The thermoplastic composition may be selected based on the following factors: the type of printable substrate used, and the adhesion that can be achieved between the thermoplastic composition and the printable substrate.

Thermoplastic elastomers suitable for use in the present invention include, but are not limited to, natural and synthetic rubbers and rubbery block copolymers such as butyl rubber, neoprene, ethylene-propylene copolymers (EPM), ethylene-propylene-diene polymers (EPDM), polyisobutylene, polybutadiene, polyisoprene, styrene-butadiene (SBR), styrene-butadiene-styrene (SBS), styrene-ethylene-butylene-styrene (SEBS), styrene-isoprene-styrene (SIS), styrene-isoprene (SI), styrene-ethylene/propylene (SEP), polyester elastomers, polyurethane elastomers, and the like, and mixtures thereof. Copolymers of the above are also included within the scope of the invention, where applicable. Thermoplastic elastomers that have been commercially produced include SBS, SEBS, or SIS copolymers, including block copolymers available under the trade names KRATON SG (SEBS or SEP) and KRATON D (SIS or SBS) from Kraton polymers; block copolymers available under the trade name vectores (SIS or SBS) from Dexco chemical company; the trade name FINADENE (SIS or SBS) block copolymer is manufactured by Atofina.

Non-elastomeric polymers include (but are not limited to): polyethylene, polypropylene, polybutylene and their copolymers and terpolymers, for example: ethylene-vinyl acetate copolymer (EVA), ethylene-n-butyl acrylate (EnBA), ethylene-methyl (meth) acrylate (including ethylene-methyl acrylate (EMA)), ethylene-ethyl (meth) acrylate (including ethylene-ethyl acrylate (EEA)), ethylene and at least one C₃-C₂₀And the like (to name only a few), and mixtures thereof. As long as it is applicableCopolymers of the above may also be used in the present invention.

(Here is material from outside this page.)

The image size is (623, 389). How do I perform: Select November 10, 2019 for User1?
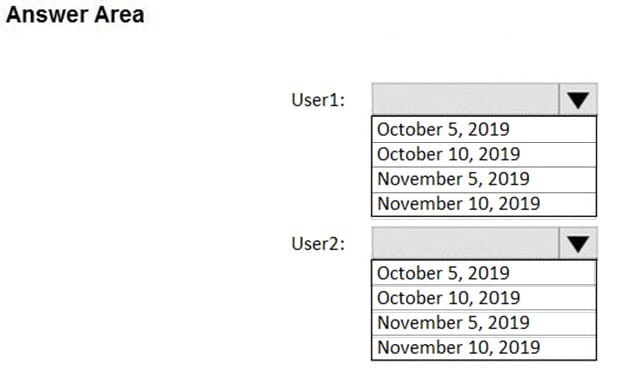(x=484, y=204)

Examples of polymers suitable for use herein can be found in U.S. patent No. US 6262174, which is incorporated herein by reference in its entirety. Polymers having high hot tack are particularly suitable for use in the present invention. Hot tack is a term of art known to those of ordinary skill.

Commercially available non-elastomeric polymers include, to name a few, the EnBA copolymers produced by the following companies: atofina (trade name LOTRYL), ExxonMobil (trade name ESCORENE), Du Pont de Nemours (trade name ELVALOY); also included are EMA copolymers (trade name OPTEMAO) from Exxon chemical; also included are EVA copolymers produced by the following companies: du Pont company (trade name ELVAXS), Equistar company (trade name LTLTRATHENE).

In some embodiments of the invention, the adhesive comprises at least one polyolefin or polyalphaolefin or copolymer or terpolymer thereof. Suitable polyolefins include (but are not limited to): amorphous (i.e., irregular) polyalphaolefins (APAO), such as amorphous propylene homopolymers, propylene/ethylene copolymers, propylene/butene copolymers, and propylene/ethylene/butene terpolymers; isotactic polyalpha-olefins; and linear or substantially linear interpolymers of ethylene and at least one alpha-olefin, such as ethylene and 1-octene, ethylene and 1-butene, ethylene and 1-hexene, ethylene and 1-pentene, ethylene and 1-heptene, and ethylene and 4-methyl-1-pentene, and the like. In some embodiments, it may be desirable to use small amounts of other polymers along with the polyalphaolefin, such as maleic anhydride grafted polymers, which have been used to improve wetting and adhesion. Other chemical grafting materials may also be used, but maleic anhydride is most used. Usually only a few percent (1-5%) of the graft is used and is preferably applied to copolymers of ethylene or propylene.

The terms "polyolefin" and "polyalphaolefin" are often used interchangeably and, in fact, are often used interchangeably to describe amorphous polypropylene (homopolymer, copolymer or terpolymer). For a detailed description of such materials, reference may be made to U.S. patents US 5482982, US 5478891 and US 5397843,4857594, each of which is incorporated herein by reference in its entirety.

The term "α" is used to indicate the position of a substituent or substituent group in an organic compound.

The terms "copolymer" and "interpolymer" herein refer to polymers having two or more different comonomers, e.g., copolymers, terpolymers, etc.

Amorphous polyolefins suitable for use in the present invention have been commercially produced including: commercial products available under the name REXTACS from Huntsman polymers including polypropylene homopolymers, propylene/ethylene copolymers and propylene-butene copolymers; commercial products manufactured by Hills company under the name of vetoplast APAO, including homopolymers and copolymers, also including propylene/ethylene/butene terpolymers; there are also products from Rexene and a commercial product known under the name EASTOFLEX from Eastman in Kingsport, TN.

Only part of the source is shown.